Norwich fans will say Latics were fortunate with the penalty, but the offside decision to annul Clarke’s late “goal” was tight to say the least.

The bottom line is that football is unpredictable. So much can depend on getting “the rub of the green” from refereeing decisions. As in every football season we have seen a considerable number of controversial ones. The theory is that the ones for and against average out over the course of the season, but is there any scientific basis to suggest that it is the case?

Cook gets better

The manager has hardly won the plaudits from the fans for his team selections, substitutions and tactics over the course of a difficult season. But he has impressed recently. His 3-4-2-1 innovation brought a point at promotion-challenging Bristol City and his tactics at Hull were working until they were undone by individual errors.

Cook deserves commendation for his set-up against Norwich. It took courage on his part to choose the starting eleven that did such a fine job.

Cook’s supporters will say he is a manager who has been on a steep learning curve in his first season in the second tier of English football. His detractors will say that he should have been dismissed some months ago and that he is lucky to still have his job.

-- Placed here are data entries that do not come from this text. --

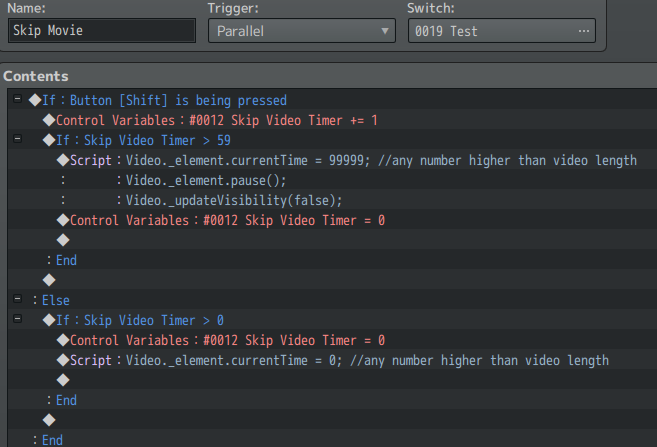Click the empty diamond line right after updateVisibility's Control Variables

point(62,240)
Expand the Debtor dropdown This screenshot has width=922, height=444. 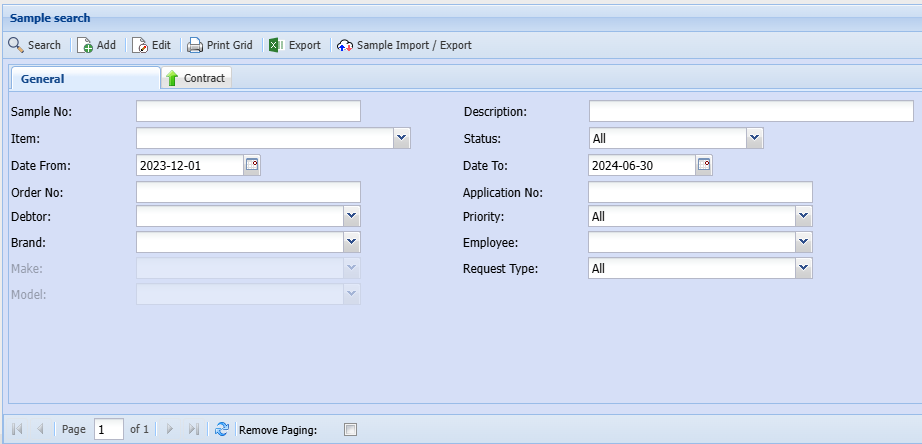click(351, 216)
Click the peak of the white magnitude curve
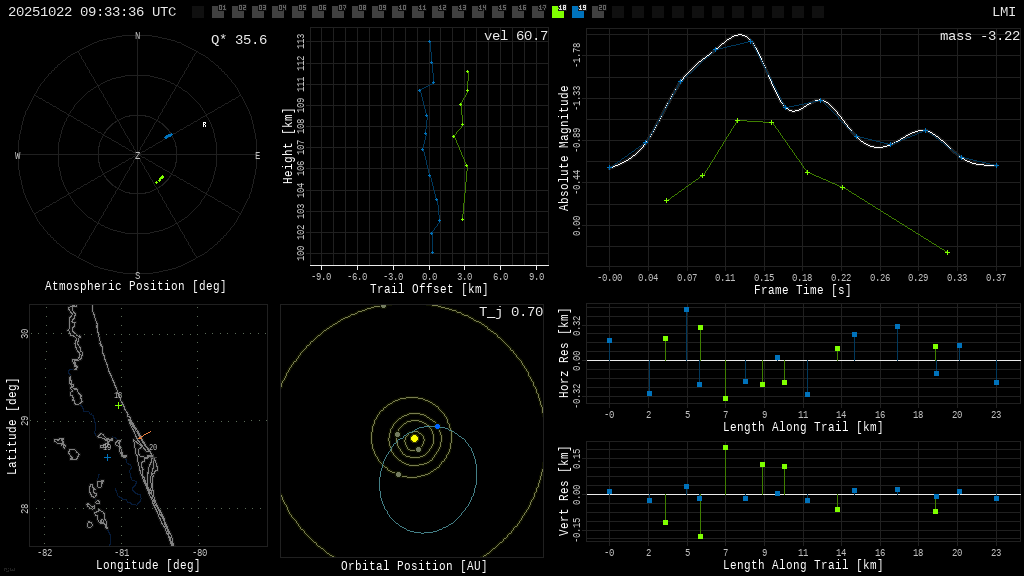The image size is (1024, 576). (740, 35)
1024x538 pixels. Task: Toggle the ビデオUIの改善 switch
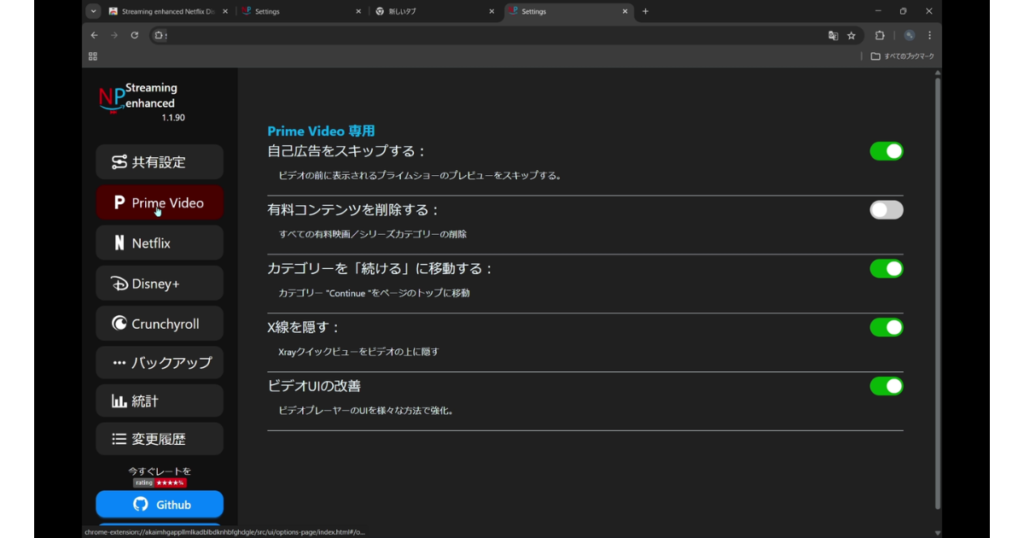click(x=886, y=386)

Cook’s past successes have so often been with clubs with modest budgets punching above their weight. Should Latics suffer relegation and severely-reduce their budget he would as good a bet as any to get them back up. Last time they were relegated to League 1 they had a budget around four times the average in the division, taking a financial hit over the course of the season. Under the IEC it is unlikely they would have such funding.

Should Latics suffer relegation it would not be easy to get out of League 1. Money talks.

In the meantime, we have some hope that Cook has learned from experience and can guide Wigan through this difficult period. Latics’ budget this season places them in the lower levels of the Championship, so it is not a surprise that they face relegation issues.

Should Wigan Athletic avoid relegation would we look back in future years and give Paul Cook due credit? The short-term goal is consolidation, with the club improving its marketing, increasing revenues, investing in facilities to bring its Academy up to Category 2 status. For the moment any final league placing above the bottom three should be regarded as successful consolidation in the Championship division.

But whether Latics are in the Championship or League 1 next season will we see youngsters at the club given opportunities at senior level? Callum Lang is the most likely to be given a chance and will most likely be a regular in the match day squad. The EFL rule that clubs must name at least one homegrown player, a role that was largely taken on by Callum McManaman this season. We can only hope that Lang will be treated better than McManaman was.